Le pasteur évangélique américain John Hagee s'adresse à une foule de ses partisans pendant qu'ils agitent des drapeaux israéliens et américains lors d'un rassemblement dans le centre de Jérusalem.
Par David Van Biema
www.time.com, vendredi le 20 juin 2008
Gali Tibbon / AFP / Getty
Couper les liens avec John Hagee s'est avéré beaucoup plus facile pour le
sénateur John McCain que pour certains des groupes juifs les plus offensés par
les déclarations du pasteur évangélique conservateur sur Dieu et l'Holocauste.
McCain a décidé de se dissocier de Hagee après la publication d'un sermon en
1999 dans lequel Hagee affirmait que Dieu avait voulu l'Holocauste et l'avait
prophétisé dans le livre de Jérémie. "Et cela va choquer certaines personnes", a
lancé Hagee. "Eh bien, mes chéris, soyez offensés. Ce n'est pas moi qui l'ai
écrit. Jérémie l'a écrit. C'était la vérité et c'est la vérité. Comment cela
s'est-il produit ? Parce que Dieu a permis que cela se produise. Pourquoi cela
s'est-il produit ? Parce que Dieu a dit : 'Ma priorité absolue pour le peuple
juif est de le ramener en Israël'. "
Mais là où McCain a coupé les liens avec le méga-pasteur évangélique qui avait
soutenu sa candidature, Abe Foxman, chef de l'organisation de surveillance de
l'antisémitisme, la Ligue Anti-Diffamation, semblait plus disposé à pardonner.

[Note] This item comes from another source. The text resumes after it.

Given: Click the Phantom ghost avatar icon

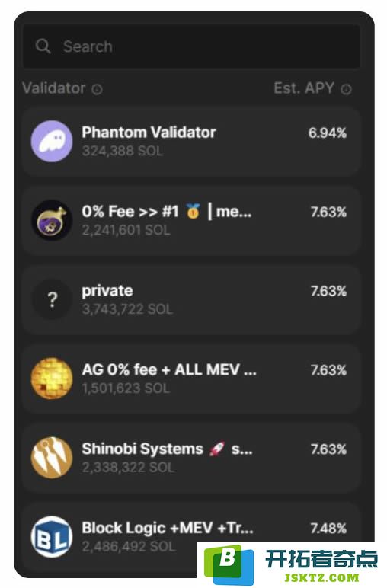Looking at the screenshot, I should 51,142.
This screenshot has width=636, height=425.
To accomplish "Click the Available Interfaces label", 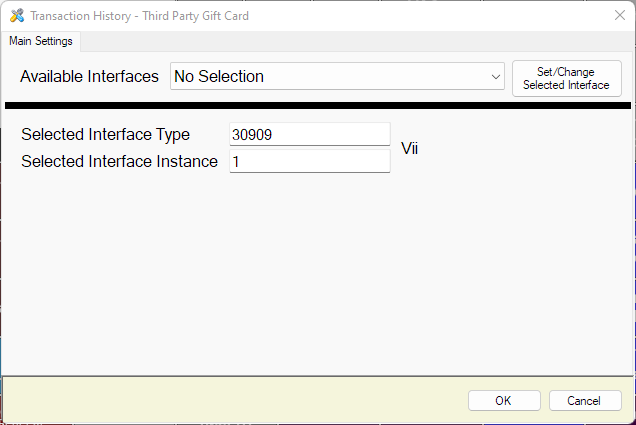I will click(89, 76).
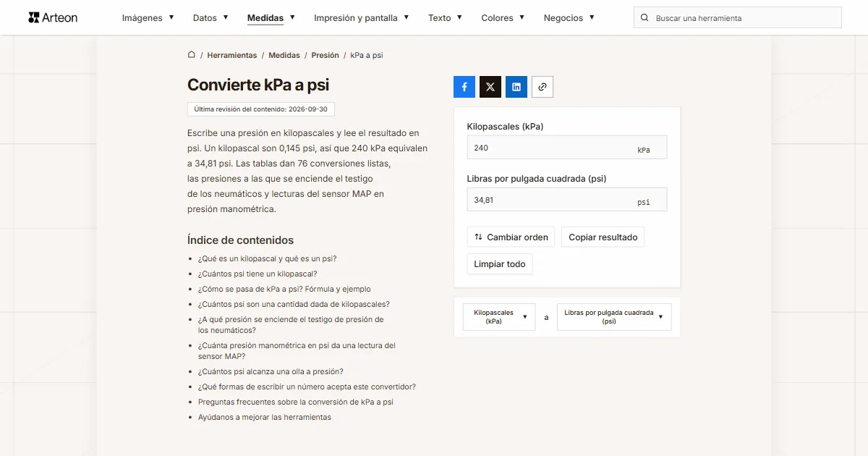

La raison de la réticence de Foxman à abandonner Hagee a peut-être été résumée
dans une lettre du pasteur publiée sur le site Web de l'ADL, dans laquelle Hagee
souligne : "J'ai consacré une grande partie de ma vie d'adulte à combattre
l'antisémitisme et à soutenir l'État d'Israël."
Le soutien de Hagee à l'État juif—il dirige également l'influente organisation
'Christians United for Israel' (Chrétiens Unis pour Israël) et a été l'un des
principaux orateurs de la conférence du Comité aux Affaires Publiques
Américano-Israélienne (AIPAC) l'année dernière—a rapporté à Israël des millions,
voire des milliards de dollars provenant du tourisme évangélique, et a apporté
un soutien politique à une politique pro-israélienne forte à Washington. Aussi
important qu'il ait été pour Israël, ce soutien a toujours été accompagné d'un
astérisque : l'affection de Hagee pour Israël découle de sa conviction que pour
que la seconde venue du Christ ait lieu, les Juifs doivent retourner en Israël
et reconstruire le Temple détruit par les Romains. Le piège de cette croyance
est qu'une fois la Fin des Temps arrivée, les juifs pratiquants seront tués au
cours d'une période appelée la Tribulation ; seuls ceux qui se convertiront au
christianisme survivront.
Interrogé sur cette théologie dans une interview en 2006 avec Terry Gross de
NPR, Hagee a déclaré que les juifs ne seront pas "enlevés" et feront face à la
Tribulation, bien qu'il ait dit qu'un nombre indéterminé de survivants
accepteraient Jésus en tant que Messie et obtiendraient ainsi la vie éternelle.
De nombreux partisans juifs en Israël ont toléré le mépris de Hagee pour leurs
croyances, estimant que son amitié était utile à Israël et que son scénario de
la Fin des Temps n'était qu'une fantaisie inoffensive.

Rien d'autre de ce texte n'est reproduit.